Dorotik’s fortunes first began to change around 2015, when attorneys at the Loyola Law School Project for the Innocent took on her case after more than a dozen years of unsuccessful appeals.

Those lawyers meticulously scrutinized the forensic evidence and helped cast doubt on most aspects of the case, including DNA and blood-spatter evidence, blood analysis and the analysis of tire tracks at the crime scene. The work by the Project for the Innocent team turned up errors in forensic work, revelations about the records of some criminalists in the San Diego County Regional Crime Lab and allegations that the District Attorney’s Office had suppressed evidence over the years.

Among the key findings spurred by the work of Dorotik’s defense team was the lack of her DNA on crucial evidence such as her husband’s clothing, the rope with which he was strangled and scrapings from beneath his fingernails.

Dorotik’s now-settled lawsuit alleged that “her wrongful conviction was the result of police misconduct.” It alleged the misconduct was part of a broader custom and practice among county officials — including those in the Sheriff’s Office, District Attorney’s Office and the Regional Crime Lab — of “deliberate indifference to the due process rights of individuals charged with crimes.”
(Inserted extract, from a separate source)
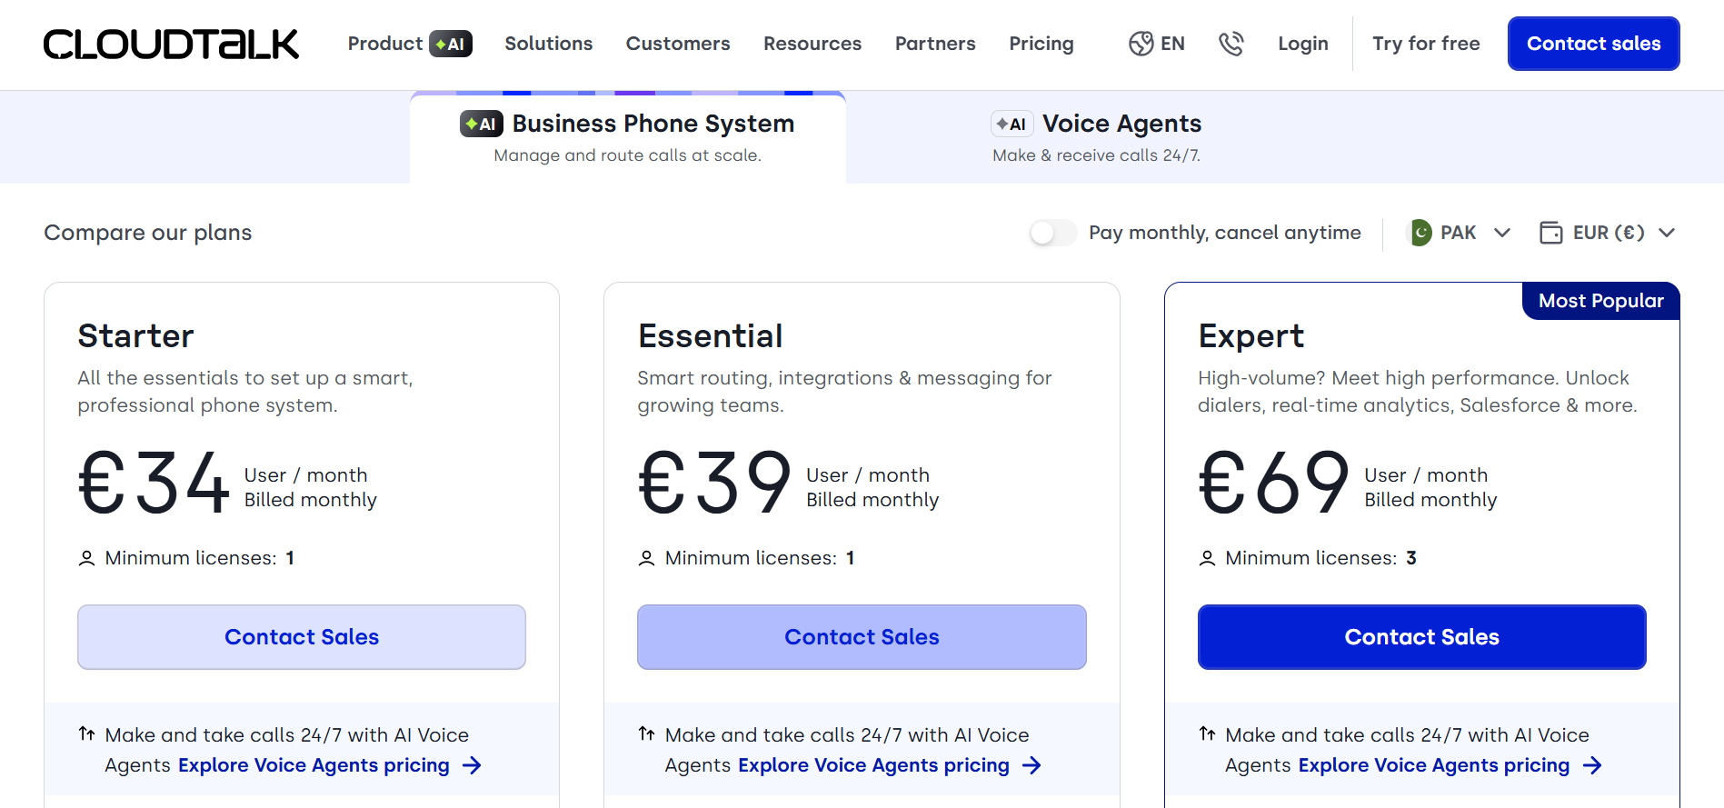Open the Solutions menu
1724x808 pixels.
click(549, 44)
The suit alleged that sheriff’s investigators and crime lab employees “systematically suppressed and mischaracterized … critical exculpatory evidence, including forensic evidence, that pointed to suspects other than (Dorotik).” It alleged that evidence was not turned over to Dorotik and her attorneys as it should have been.

The suit alleged that sheriff’s investigators prematurely arrested Dorotik and then “constructed (their) entire investigation around finding and fabricating evidence supporting” one detective’s hunch that Dorotik was guilty.

The suit also alleged that two former deputy district attorneys elicited false testimony during Dorotik’s original preliminary hearing and trial, suppressed evidence that should have been disclosed to Dorotik’s defense attorneys and misrepresented evidence to the jury.

The now-settled suit argued that all of those actions amounted to constitutional violations and misconduct that resulted in Dorotik being “wrongfully convicted and incarcerated” for nearly 20 years.